Stop the bots with Google reCAPTCHA

Stop the bots with Google reCAPTCHA
(Image credit: Future)

Keeping bots out always is a numbers game – sadly, the availability of easy-to-use machine learning libraries made cracking many classic captcha types simple. Google stands at the forefront of the botting storm – after all, something only exists if it can be found (prominently) in Big G's indices.

Due to this, Google engineers devote significant amounts of effort into designing anti-bot systems and solutions. They are made available to third parties via a product called reCAPTCHA, which we will go over together during the following steps. For more tools unrelated to bots, see our web design tools post.

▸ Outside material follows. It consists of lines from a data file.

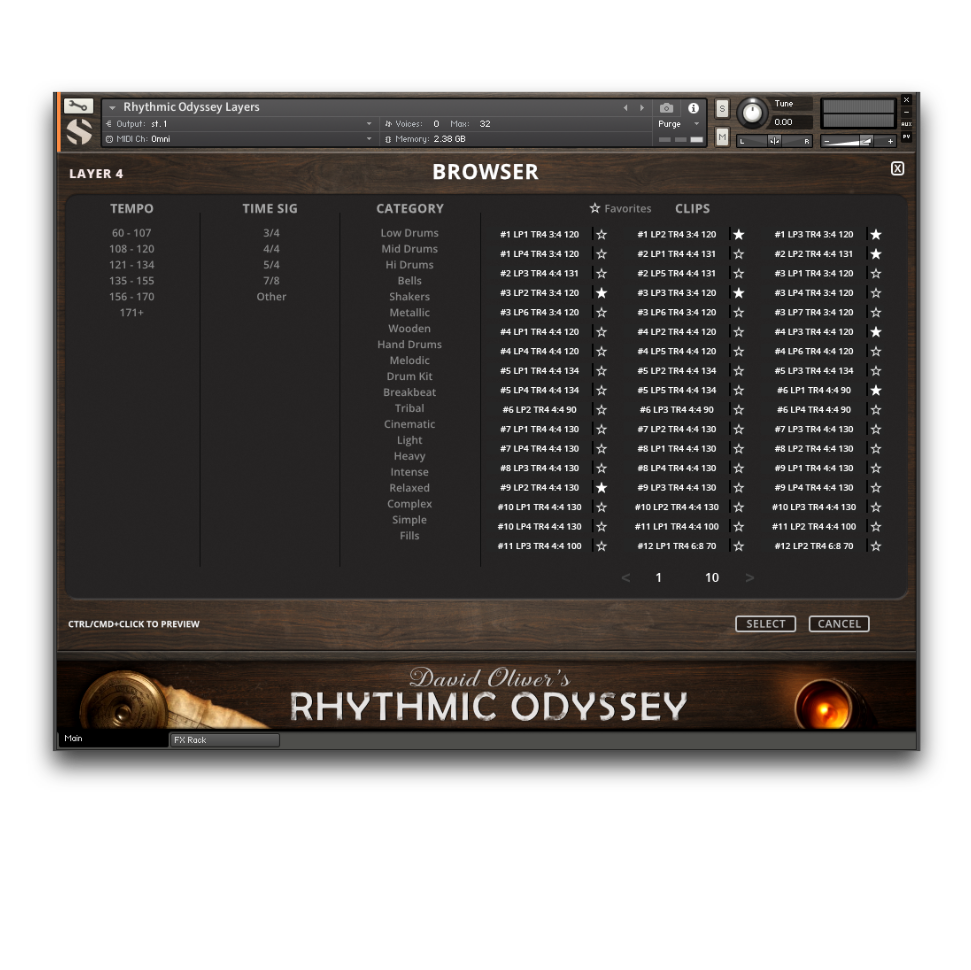Open the wrench edit mode icon
This screenshot has width=971, height=970.
tap(78, 106)
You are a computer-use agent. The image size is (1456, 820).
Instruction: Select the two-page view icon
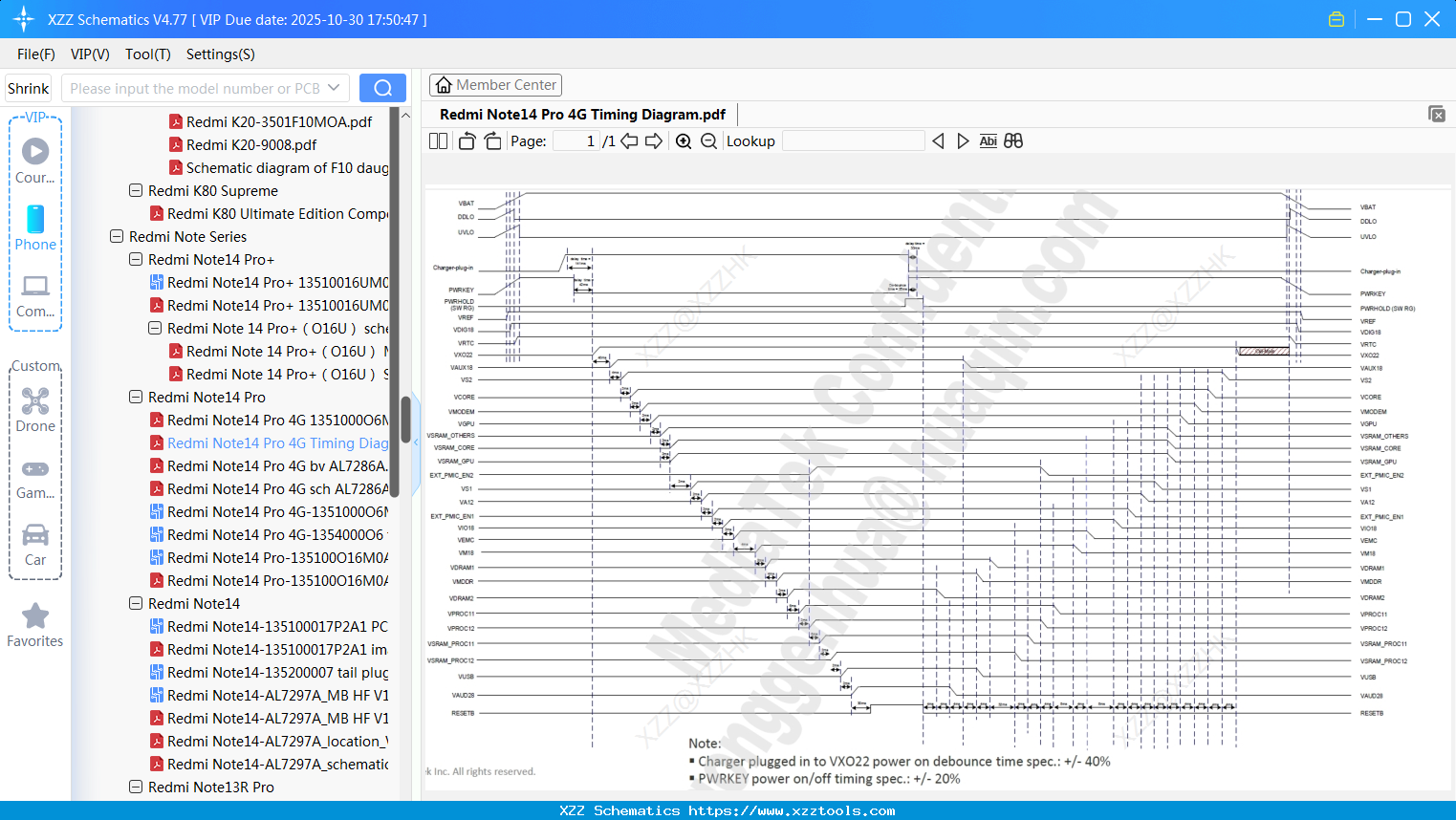pyautogui.click(x=438, y=140)

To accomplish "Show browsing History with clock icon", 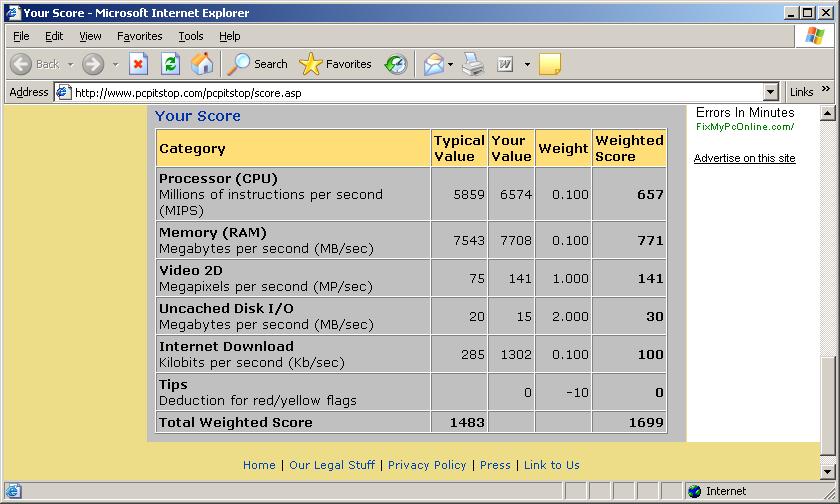I will pos(396,64).
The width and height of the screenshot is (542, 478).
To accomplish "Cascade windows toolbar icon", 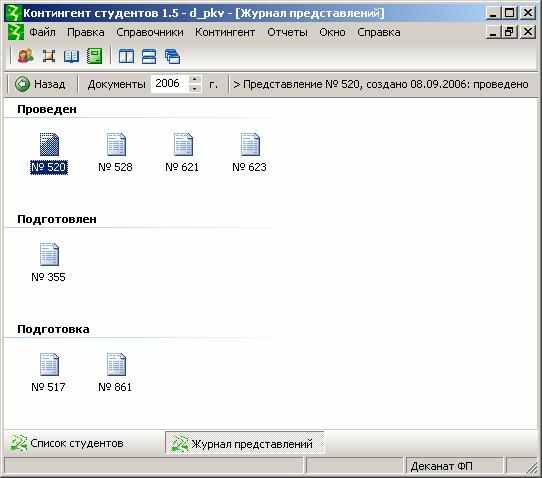I will coord(172,56).
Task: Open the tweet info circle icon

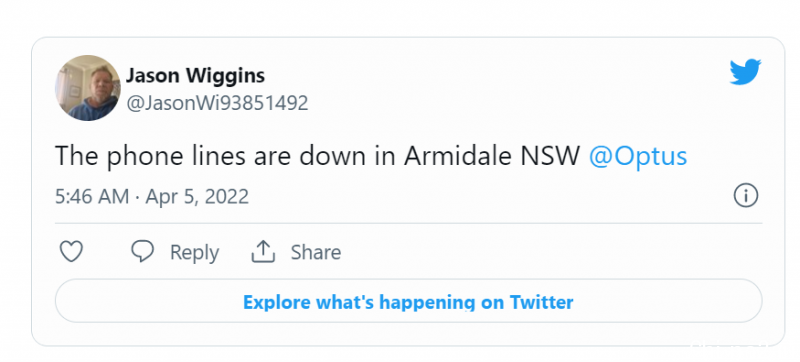Action: [x=746, y=196]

Before getting started, however, a few basic things must be cleared up. First of all: keeping bots out is always a server-side game. Inspecting the return values of your anti-bot measure on the client is idiotic. An attacker can analyse the source code or simply work around it by patching the return validation.

Secondarily, keep in mind that not all bots are created equal. Locking out the GoogleBot, for example, leads to your web site not being indexed anymore. Similar problems can occur with other industry-specific bots which often to more good than harm. Finally, bots might be a lesser evil in some cases – when traffic is all you need, a bot click turns out to be just a click.

01. Sign-up a go-go!

Stop the bots with Google reCAPTCHA: Sign-up a go-go!

Use your Google account to sign into ReCAPTCHA

(Image credit: Tam Hanna)

Google keeps a close eye on reCAPTCHA users. Head here and use your Google account to sign in. Add "localhost" in addition to your favourite domain under Domains. Pick the "I'm not a robot" checkbox type as it is the most well-known anti-bot measure.

02. Store site and server keys

Google rewards persistence in working through the setup process by displaying a server and a site key. While the latter can be shared with third parties, ensure that the secret key never leaves the confines of your server environment.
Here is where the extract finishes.